To wait in anxiety is perhaps the hardest thing in life; tea, tobacco, and hot baths perhaps the only anodynes. These, except the baths, they took. Without knowing what had happened, neither John nor Felix liked to make inquiry at the police station, nor did they care to try and glean knowledge from the hotel people by questions that might lead to gossip. They could but kick their heels till it became reasonably certain that Derek was not coming back. The enforced waiting increased Felix's exasperation. Everything Derek did seemed designed to cause Nedda pain. To watch her sitting there, trying resolutely to mask her anxiety, became intolerable.
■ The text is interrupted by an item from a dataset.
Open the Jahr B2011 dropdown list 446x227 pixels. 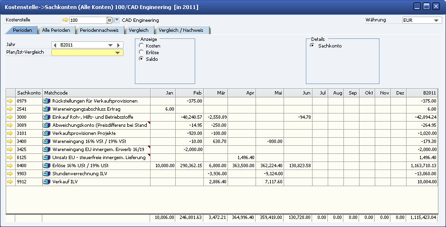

At last he got up and said to John:

"I think we'd better go round there," and, John nodding, he added: "Wait here, my child. One of us'll come back at once and tell you anything we hear."
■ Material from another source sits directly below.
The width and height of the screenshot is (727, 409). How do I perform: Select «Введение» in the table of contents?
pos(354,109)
She gave them a grateful look and the two brothers went out. They had not gone twenty yards when they met Derek striding along, pale, wild, unhappy-looking. When Felix touched him on the arm, he started and stared blankly at his uncle.

"We've seen about Tryst," Felix said: "You've not done anything?"

Derek shook his head.

"Good! John, tell Nedda that, and stay with her a bit. I want to talk to Derek. We'll go in the other way." He put his hand under the boy's arm and turned him down into the side street. When they reached the gloomy little bedroom Felix pointed to the telegram.
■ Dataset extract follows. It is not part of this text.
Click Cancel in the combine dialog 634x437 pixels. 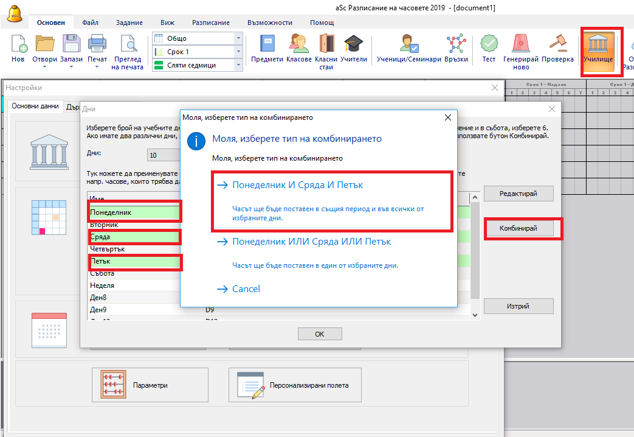(246, 288)
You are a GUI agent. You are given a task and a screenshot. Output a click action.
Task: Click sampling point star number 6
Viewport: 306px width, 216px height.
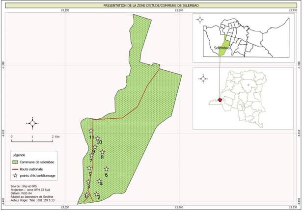[x=106, y=169]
"From me. I suppose the news of his death stopped you?"

"Yes." Derek opened the telegram, dropped it, and sat down beside his valise on the shiny sofa. He looked positively haggard.

Taking his stand against the chest of drawers, Felix said quietly:

"I'm going to have it out with you, Derek. Do you understand what all this means to Nedda? Do you realize how utterly unhappy you're making her? I don't suppose you're happy yourself—"

The boy's whole figure writhed.

"Happy! When you've killed some one you don't think much of happiness—your own or any one's!"

Startled in his turn, Felix said sharply:

"Don't talk like that. It's monomania."

Derek laughed. "Bob Tryst's dead—through me! I can't get out of that."

Gazing at the boy's tortured face, Felix grasped the gruesome fact that this idea amounted to obsession.

"Derek," he said, "you've dwelt on this till you see it out of all proportion. If we took to ourselves the remote consequences of all our words we should none of us survive a week. You're overdone. You'll see it differently to-morrow."

Derek got up to pace the room.

"I swear I would have saved him. I tried to do it when they committed him at Transham." He looked wildly at Felix. "Didn't I? You were there; you heard!"

"Yes, yes; I heard."

"They wouldn't let me then. I thought they mightn't find him guilty here—so I let it go on. And now he's dead. You don't know how I feel!"

His throat was working, and Felix said with real compassion:

"My dear boy! Your sense of honour is too extravagant altogether. A grown man like poor Tryst knew perfectly what he was doing."

"No. He was like a dog—he did what he thought was expected of him. I never meant him to burn those ricks."

"Exactly! No one can blame you for a few wild words. He might have been the boy and you the man by the way you take it! Come!"

Derek sat down again on the shiny sofa and buried his head in his hands.

"I can't get away from him. He's been with me all day. I see him all the time."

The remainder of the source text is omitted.